Reputation: 329
Question: Why does performance of functions differ when I compile them separately and link?
First off, the CODE
randoms.hpp
int XORShift();
int GameRand();
randoms.cpp
static unsigned int x = 123456789;
static unsigned int y = 362436069;
static unsigned int z = 521288629;
static unsigned int w = 88675123;
int XORShift()
{
unsigned int t = x ^ (x << 11);
x = y;
y = z;
z = w;
return w = w ^ (w >> 19) ^ (t ^ (t >> 8));
}
static unsigned int high = 0xDEADBEEF;
static unsigned int low = high ^ 0x49616E42;
int GameRand()
{
high = (high << 16) + (high >> 16);
high += low;
low += high;
return high;
}
main.cpp
#include <iostream>
#include <windows.h>
#include "randoms.hpp"
using namespace std;
//Windows specific performance tracking
long long milliseconds_now() {
static LARGE_INTEGER s_frequency;
static BOOL s_use_qpc = QueryPerformanceFrequency(&s_frequency);
LARGE_INTEGER now;
QueryPerformanceCounter(&now);
return (1000LL * now.QuadPart) / s_frequency.QuadPart;
}
void main() {
const int numCalls = 100000000; //100 mil
{
cout << "XORShift..." << endl;
long long start = milliseconds_now();
for(int i=0; i<numCalls; i++)
XORShift();
long long elapsed = milliseconds_now() - start;
cout << "\tms: " << elapsed << endl;
}
{
cout << "GameRand..." << endl;
long long start = milliseconds_now();
for(int i=0; i<numCalls; i++)
GameRand();
long long elapsed = milliseconds_now() - start;
cout << "\tms: " << elapsed << endl;
}
{
cout << "std::rand..." << endl;
long long start = milliseconds_now();
for(int i=0; i<numCalls; i++)
std::rand();
long long elapsed = milliseconds_now() - start;
cout << "\tms: " << elapsed << endl;
}
}
Details
I am using C++ and Microsofts "cl" compiler. I am testing the performance of 3 pseudo-random functions. They are XORShift, GameRand, and std::rand().

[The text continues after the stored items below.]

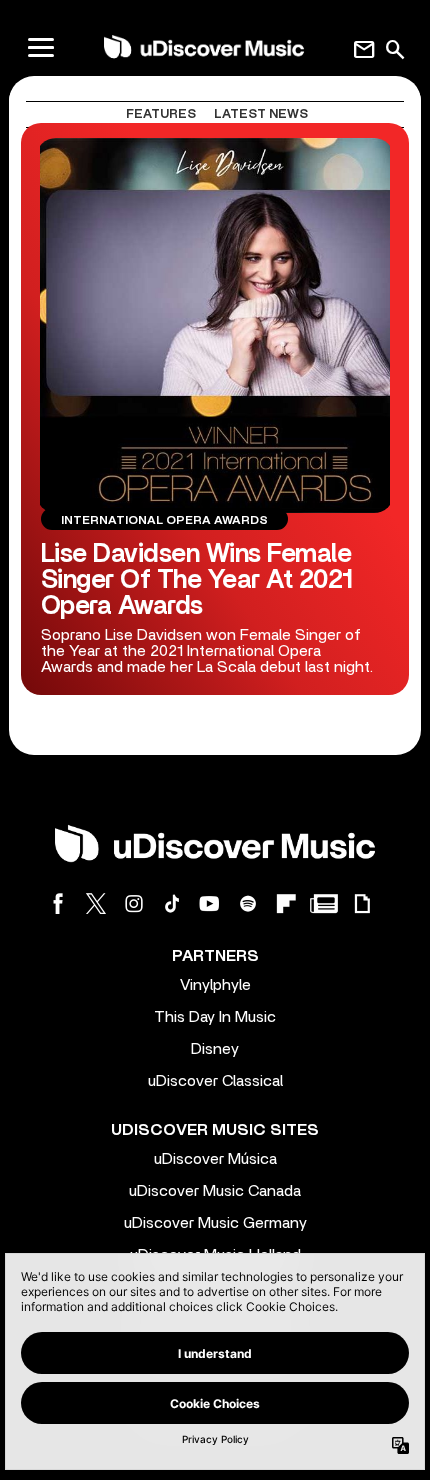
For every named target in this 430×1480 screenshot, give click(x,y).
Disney (215, 1049)
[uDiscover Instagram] (134, 903)
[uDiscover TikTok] (172, 903)
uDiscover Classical (215, 1081)
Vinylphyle (215, 985)
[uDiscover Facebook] (58, 903)
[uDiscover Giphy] (362, 903)
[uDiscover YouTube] (210, 903)
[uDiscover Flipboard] (286, 903)
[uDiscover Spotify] (248, 903)
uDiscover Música (215, 1159)
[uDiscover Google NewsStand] (324, 903)
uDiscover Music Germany (215, 1223)
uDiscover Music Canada (215, 1191)
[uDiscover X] (96, 903)
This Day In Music (215, 1017)
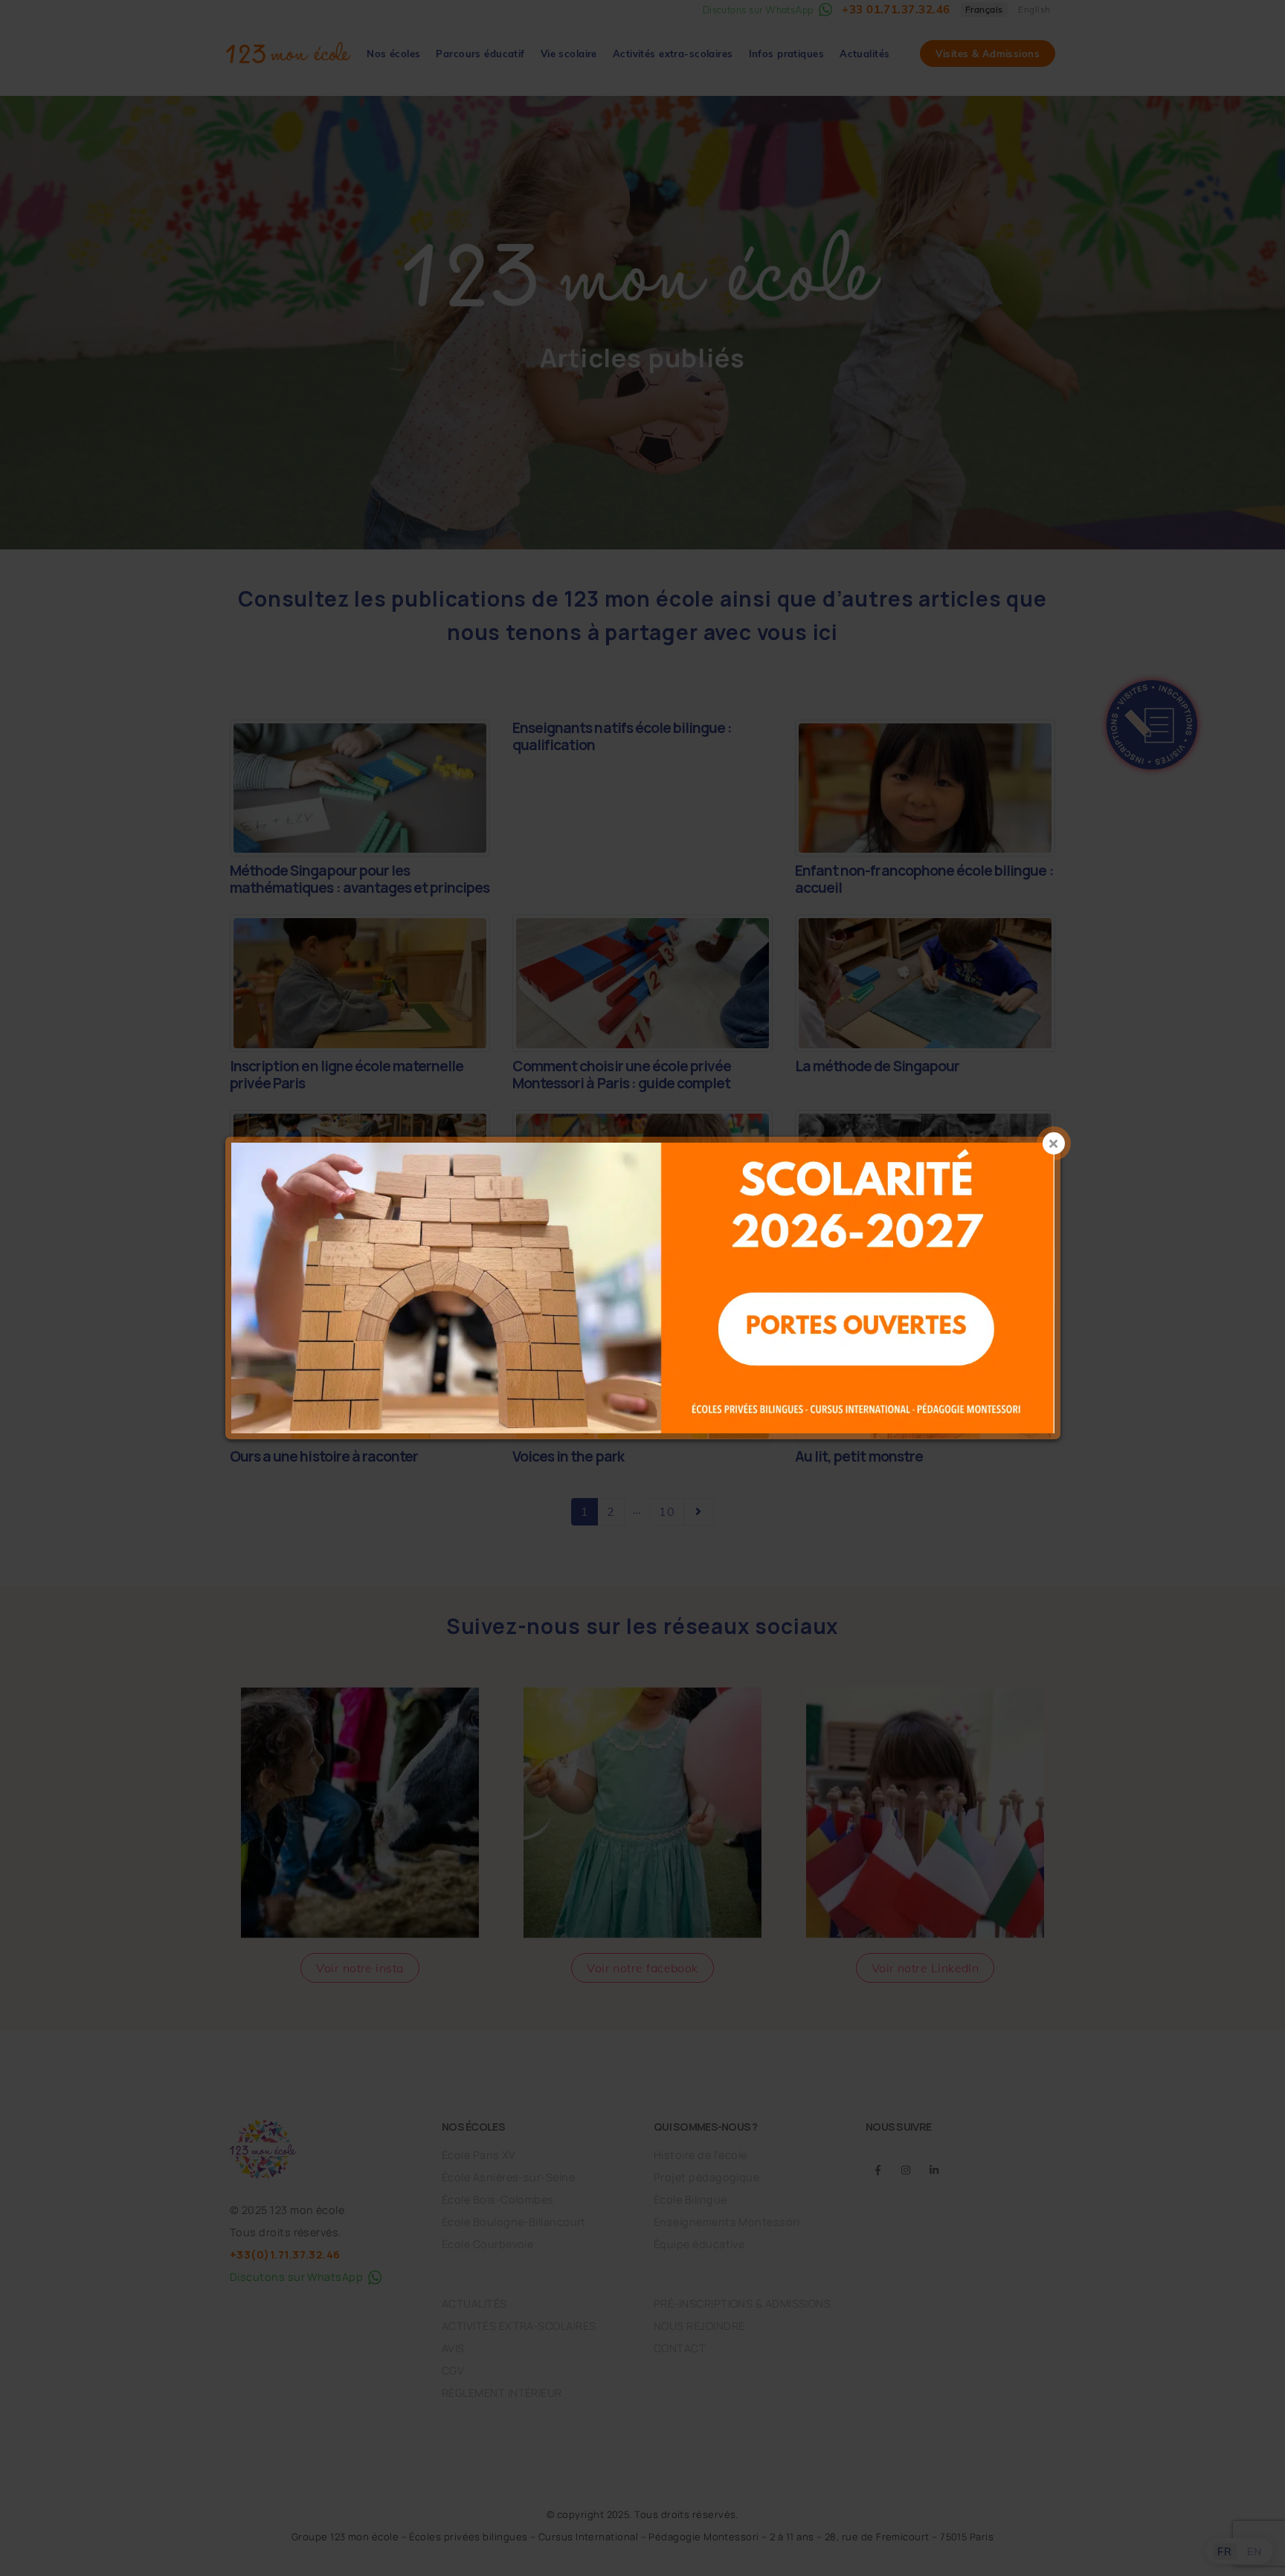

Building main.cpp and randoms.cpp separately and linking with the command
cl /O2 /Oi main.cpp randoms.cpp
yields the following performance results:
XORShift...
ms: 520
GameRand...
ms: 2056
std::rand...
ms: 3800
However if I forget the header and include the functions directly via
#include "randoms.cpp"
and compile without any linking
cl /O2 /Oi main.cpp
I get very different performance:
XORShift...
ms: 234
GameRand...
ms: 135
std::rand...
ms: 3823
Both XORShift and GameRand get dramatic speed ups. It's very strange that GameRand goes from slower than XORShift to faster. How can I get the speed of the 2cd test, but still compile random.cpp separately and link?
** EDIT **:
Issue resolved thanks to the comment from @sehe and answers from @Oswald and @Tomasz Kłak. I am now compiling with the command
cl /O2 /Oi /GL main.cpp randoms.cpp
The /GL flag performs link time optimization. I can compile the files separately and still get the inlining.
Upvotes: 2
Views: 128
Reputation: 392954
Two things come to mind.
Firstly, inlining might be impacted (by having the bodies unavailable when compiling the call-site TUs, the compiler can't inline the code). In modern C++ inlining is a huge potential for optimization (since it will frequently inline several levels of calls and the resulting body frequently gives rise to even more interesting optimizations).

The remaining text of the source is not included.